During swing phase, the knee function is so important so that the mobility on the knee joint performing both flexion and extension facilitating the foot transition from plantar flexion to dorsiflexion i.e toe elevation. This will prevent the subject from stumbling and subsequent fall.

The residual limb must be placed on the socket which provides rigid and stable attachment to the limb. This aids control over the subject’s limb during walking. The prosthesis socket can be divided into 3 parts. The top region of the socket is known as seating face. The central part of the socket is the primary control area. The function of the central part is to ensure correct movement and restrain it in the PA direction during walking. The last part is the distal socket end. This part will transfer only 10% of the subject weight to avoid abnormal weight transfer and this will cause subsequent damage to the soft tissues. The socket must be able to transfer the load thereby it ensures good stability of the subject’s gait with better control [10].

During standing, there will be a stretching of gluteus medius muscle. This will maintain the pelvis in a balanced position. For a subject with lower limb amputation this pelvis position is taken care by the prosthetic socket. In a transverse oval socket of transfemoral prosthesis, the pressure on the distal femur end increases and the body is excessively bending aside to reduce the pressure. It is a non-physiological load transfer, as the load is transferred through the tuberosity of the ischium which reduces the arm of the exerted force and the overturning moments are increased.

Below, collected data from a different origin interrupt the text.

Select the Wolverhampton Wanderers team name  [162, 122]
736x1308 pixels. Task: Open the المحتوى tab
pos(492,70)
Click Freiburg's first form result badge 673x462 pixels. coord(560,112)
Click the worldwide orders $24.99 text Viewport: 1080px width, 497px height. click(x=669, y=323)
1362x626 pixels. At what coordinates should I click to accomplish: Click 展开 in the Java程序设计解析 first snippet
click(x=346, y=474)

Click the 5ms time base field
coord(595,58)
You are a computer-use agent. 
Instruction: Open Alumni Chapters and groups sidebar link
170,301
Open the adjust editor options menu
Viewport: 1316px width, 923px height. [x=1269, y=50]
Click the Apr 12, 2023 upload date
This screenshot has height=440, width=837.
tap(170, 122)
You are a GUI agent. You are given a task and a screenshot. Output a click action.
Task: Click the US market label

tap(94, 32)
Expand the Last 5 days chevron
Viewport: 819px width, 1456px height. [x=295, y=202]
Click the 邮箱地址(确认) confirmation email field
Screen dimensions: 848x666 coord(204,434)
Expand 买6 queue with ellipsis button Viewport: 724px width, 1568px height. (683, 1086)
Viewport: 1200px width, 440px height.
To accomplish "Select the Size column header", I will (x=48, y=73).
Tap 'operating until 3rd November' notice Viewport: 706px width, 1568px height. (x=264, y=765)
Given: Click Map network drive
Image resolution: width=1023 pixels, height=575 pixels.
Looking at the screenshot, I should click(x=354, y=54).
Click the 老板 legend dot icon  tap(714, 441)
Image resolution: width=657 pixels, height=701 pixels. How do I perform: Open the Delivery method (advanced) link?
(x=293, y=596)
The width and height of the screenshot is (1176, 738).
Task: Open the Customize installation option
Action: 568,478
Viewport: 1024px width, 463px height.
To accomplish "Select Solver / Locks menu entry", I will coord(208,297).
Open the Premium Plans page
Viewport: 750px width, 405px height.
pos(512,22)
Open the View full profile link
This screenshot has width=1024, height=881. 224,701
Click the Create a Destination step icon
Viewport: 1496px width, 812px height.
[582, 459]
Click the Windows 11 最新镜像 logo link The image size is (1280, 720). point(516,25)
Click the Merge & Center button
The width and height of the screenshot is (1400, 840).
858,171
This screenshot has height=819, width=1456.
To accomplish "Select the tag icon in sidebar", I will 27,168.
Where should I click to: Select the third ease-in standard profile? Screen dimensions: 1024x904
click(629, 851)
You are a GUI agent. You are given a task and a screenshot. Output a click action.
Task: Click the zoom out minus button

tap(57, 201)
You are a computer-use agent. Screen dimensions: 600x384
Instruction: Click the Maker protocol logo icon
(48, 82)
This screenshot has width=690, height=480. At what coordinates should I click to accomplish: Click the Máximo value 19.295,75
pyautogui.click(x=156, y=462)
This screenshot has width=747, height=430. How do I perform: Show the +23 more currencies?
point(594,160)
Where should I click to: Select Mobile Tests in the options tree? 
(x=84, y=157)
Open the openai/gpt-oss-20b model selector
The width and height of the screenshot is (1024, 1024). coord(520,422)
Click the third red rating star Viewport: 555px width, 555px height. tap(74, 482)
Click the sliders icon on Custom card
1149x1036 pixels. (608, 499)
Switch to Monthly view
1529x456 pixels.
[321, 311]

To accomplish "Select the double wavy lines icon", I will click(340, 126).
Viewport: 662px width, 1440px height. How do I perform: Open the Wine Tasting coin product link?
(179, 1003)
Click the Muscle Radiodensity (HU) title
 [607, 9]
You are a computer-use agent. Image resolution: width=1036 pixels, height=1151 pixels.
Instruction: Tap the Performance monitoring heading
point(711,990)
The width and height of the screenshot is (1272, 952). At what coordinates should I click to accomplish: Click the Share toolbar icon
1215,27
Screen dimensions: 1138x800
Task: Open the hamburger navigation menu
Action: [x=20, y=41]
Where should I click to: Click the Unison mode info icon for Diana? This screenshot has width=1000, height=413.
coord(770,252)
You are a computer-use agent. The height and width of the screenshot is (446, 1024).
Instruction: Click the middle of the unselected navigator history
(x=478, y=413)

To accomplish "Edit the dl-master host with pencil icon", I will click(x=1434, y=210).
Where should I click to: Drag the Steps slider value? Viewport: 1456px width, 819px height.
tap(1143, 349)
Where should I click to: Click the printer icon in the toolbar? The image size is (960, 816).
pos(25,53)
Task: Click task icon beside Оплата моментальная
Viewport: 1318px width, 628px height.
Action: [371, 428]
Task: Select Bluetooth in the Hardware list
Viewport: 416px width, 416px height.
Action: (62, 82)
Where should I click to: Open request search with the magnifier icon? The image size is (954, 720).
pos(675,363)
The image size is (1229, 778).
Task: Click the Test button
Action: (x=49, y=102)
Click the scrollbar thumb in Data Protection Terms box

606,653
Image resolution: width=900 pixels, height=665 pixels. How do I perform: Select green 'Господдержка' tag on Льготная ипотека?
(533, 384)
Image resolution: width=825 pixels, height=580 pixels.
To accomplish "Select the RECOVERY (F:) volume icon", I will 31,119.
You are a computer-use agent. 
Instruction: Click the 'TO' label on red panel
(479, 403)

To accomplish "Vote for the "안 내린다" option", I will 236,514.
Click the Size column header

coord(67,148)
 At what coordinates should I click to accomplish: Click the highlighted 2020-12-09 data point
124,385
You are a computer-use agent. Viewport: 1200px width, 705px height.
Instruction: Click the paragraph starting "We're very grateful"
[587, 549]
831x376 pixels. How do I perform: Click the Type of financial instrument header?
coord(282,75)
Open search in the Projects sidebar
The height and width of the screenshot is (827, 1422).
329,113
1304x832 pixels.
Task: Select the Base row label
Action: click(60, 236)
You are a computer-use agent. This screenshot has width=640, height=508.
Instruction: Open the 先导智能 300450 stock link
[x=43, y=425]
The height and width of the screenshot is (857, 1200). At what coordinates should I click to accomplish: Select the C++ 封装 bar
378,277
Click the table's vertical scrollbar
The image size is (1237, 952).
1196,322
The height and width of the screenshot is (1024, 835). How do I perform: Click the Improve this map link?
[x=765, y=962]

If there is any problem in procedure of construction and principles in aligning the prosthesis, there will be an abnormal deviation that may develop during gait. This gait deviations uses more energy expenditure during walking. Once this is practiced as a routine, may result in over use of certain muscle groups which also causes muscle imbalance.

In most cases, the improper construction of the transfemoral prosthesis and transtibial prosthesis includes

  1. On circumduction, the foot swings outward which increases resistance to knee flexion with prosthesis. Here the prosthesis knee flexion has been limited for a reason. Thus, the subject has developed the avoidance mechanism.

  2. The lateral flexion of the spine, the subject presents a leaning gait with the shoulder depressed towards the affected side. This is due to prosthetic foot is outset greater than 25mm, incorrect prosthesis length, insufficient adduction or amputee sensitivity.

  3. Excessive heel raise, where the heel of the prosthetic foot comes up too far and too quickly. This is due to prosthetic knee flexion resistance is inadequate for the patient.

  4. Drop off during the late stance, the subject presents excessive knee flexion. This is due to softness of the keel of the prosthetic foot. Also, the toe lever of the foot is too short of the heel height of the shoe is too high.

  5. Foot slap, this occurs along with rapid and abnormal plantar flexion movement immediately after heel contact. This is due to insufficient resistance to plantar flexion on the prosthetic foot.

Thus, if there is an improper prosthetic fitting, there will be pain and altered muscle activity during execution of the normal daily activities. This pain may cause lateral asymmetry of the body which is due to incorrect length of the prosthesis or incorrect selection of the prosthetic component. This wrong construction can lead to abnormal force transmission, overloading the various muscles involved and also damage to the soft tissues which may affect the integration of the stump function.